President of the Regional Council of Tuscany
- In office 18 December 1987 – 28 June 1990
- Preceded by: Claudio Alvaro Carosi
- Succeeded by: Paolo Benelli

Member of the Regional Council of Tuscany
- In office 1970–1990

Personal details
- Born: 10 June 1926 Florence, Kingdom of Italy
- Died: 19 March 2005 (aged 78) Florence, Italy
- Party: Christian Democracy
- Occupation: Corporate executive

= Enzo Pezzati =

Italian politician

Enzo Pezzati (10 June 1926 – 19 March 2005) was an Italian politician who served as a member of the Regional Council of Tuscany in the first four terms (1970–1990) and as president of the same council from 1987 to 1990.

==Life and career==
Born in Florence, Pezzati graduated in mathematical sciences and worked as a corporate executive. He later held senior roles in the healthcare sector, including president of the Arcispedale di Santa Maria Nuova in Florence and of the regional association of Tuscan hospitals. He was also secretary of the provincial branch of the Christian Democracy (DC) in Florence between 1977 and 1979.
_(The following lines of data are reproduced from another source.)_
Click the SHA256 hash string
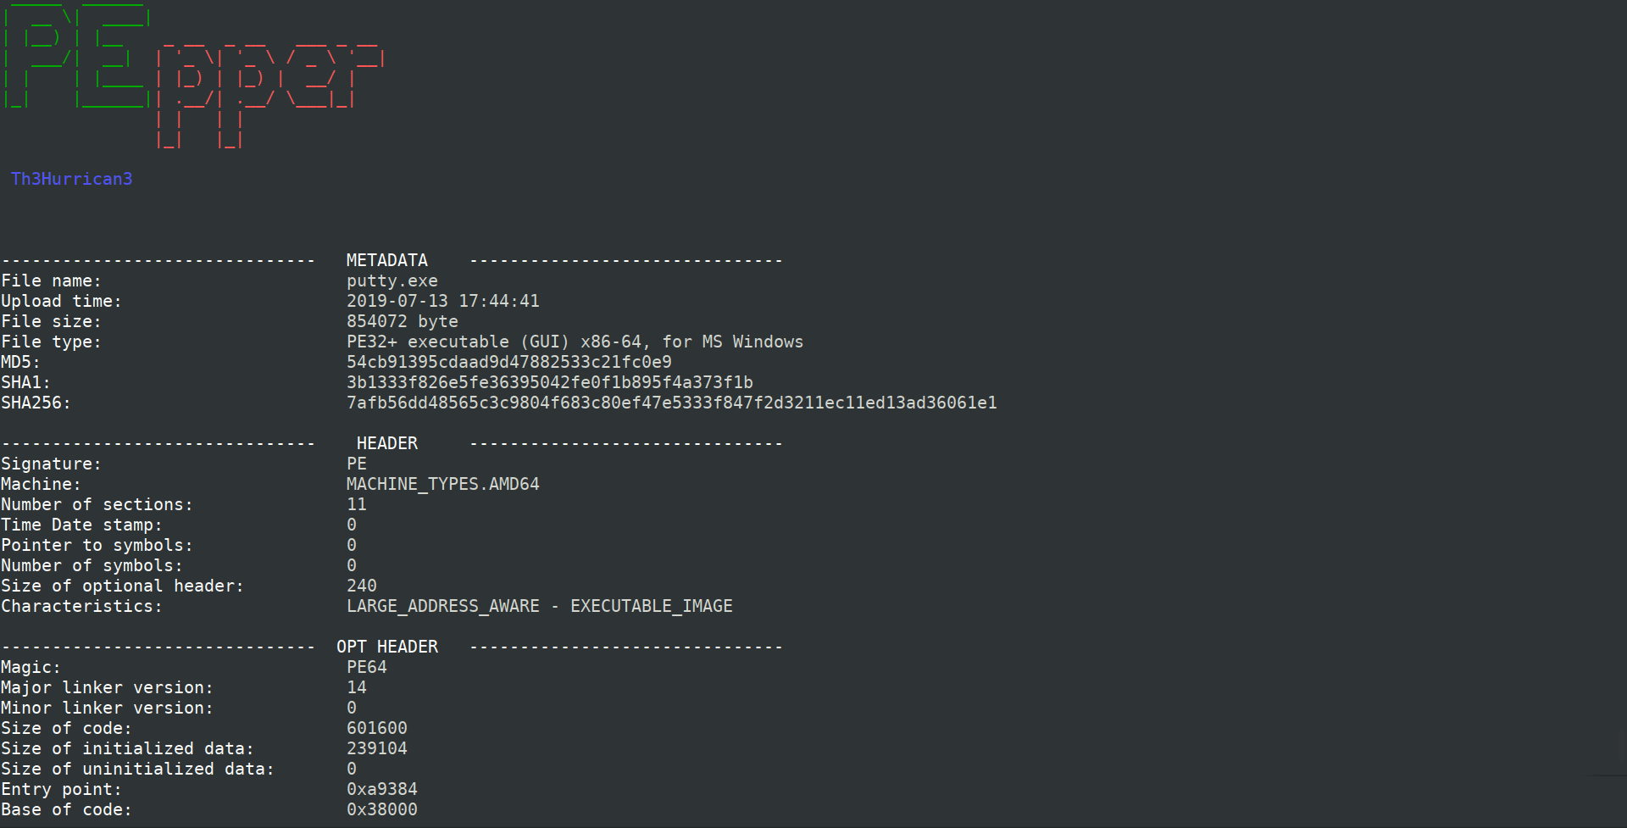 click(671, 403)
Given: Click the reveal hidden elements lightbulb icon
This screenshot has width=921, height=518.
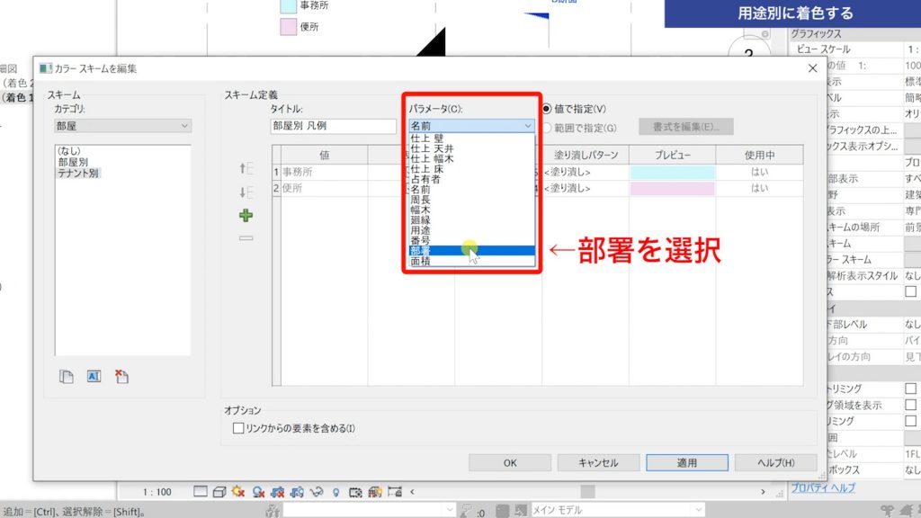Looking at the screenshot, I should point(335,491).
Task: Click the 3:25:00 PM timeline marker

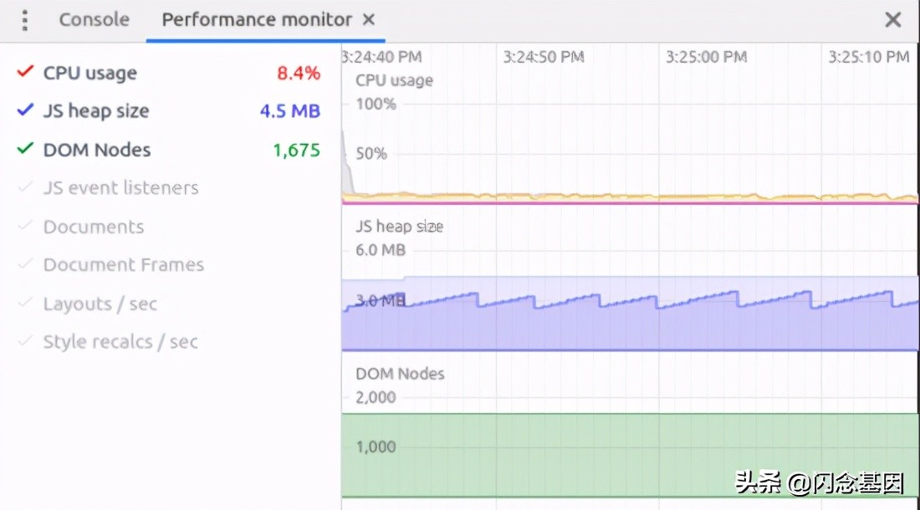Action: [x=706, y=57]
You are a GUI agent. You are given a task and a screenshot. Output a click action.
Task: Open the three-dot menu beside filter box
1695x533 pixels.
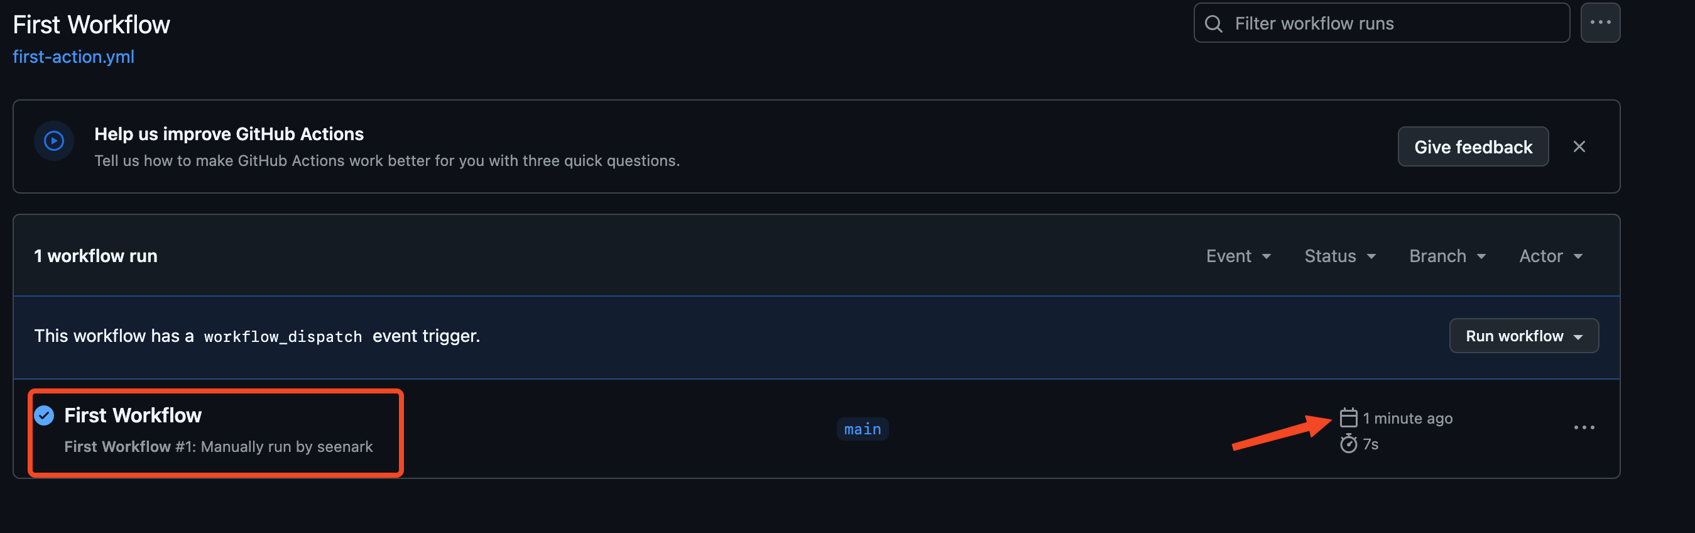tap(1600, 22)
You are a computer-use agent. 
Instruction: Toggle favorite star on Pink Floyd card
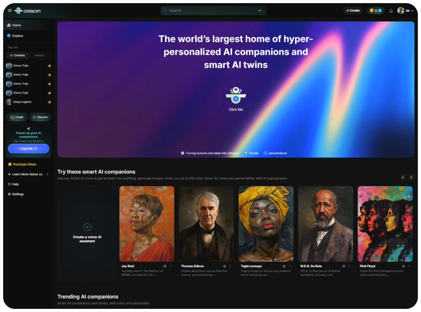(403, 266)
Pezzati was elected to the Regional Council of Tuscany four times, serving continuously from 1970 to 1990. He first entered the council in the 1970 Tuscan regional election, and was subsequently re-elected in 1975, 1980, and 1985. During his mandate he held several institutional roles, including vice-president of the Regional Council (1975–1979), secretary of the health and social security committee, and president of the DC group in the assembly. From December 1987 to the end of his tenure he served as president of the Regional Council of Tuscany.

He died in Florence on 19 March 2005, aged 78.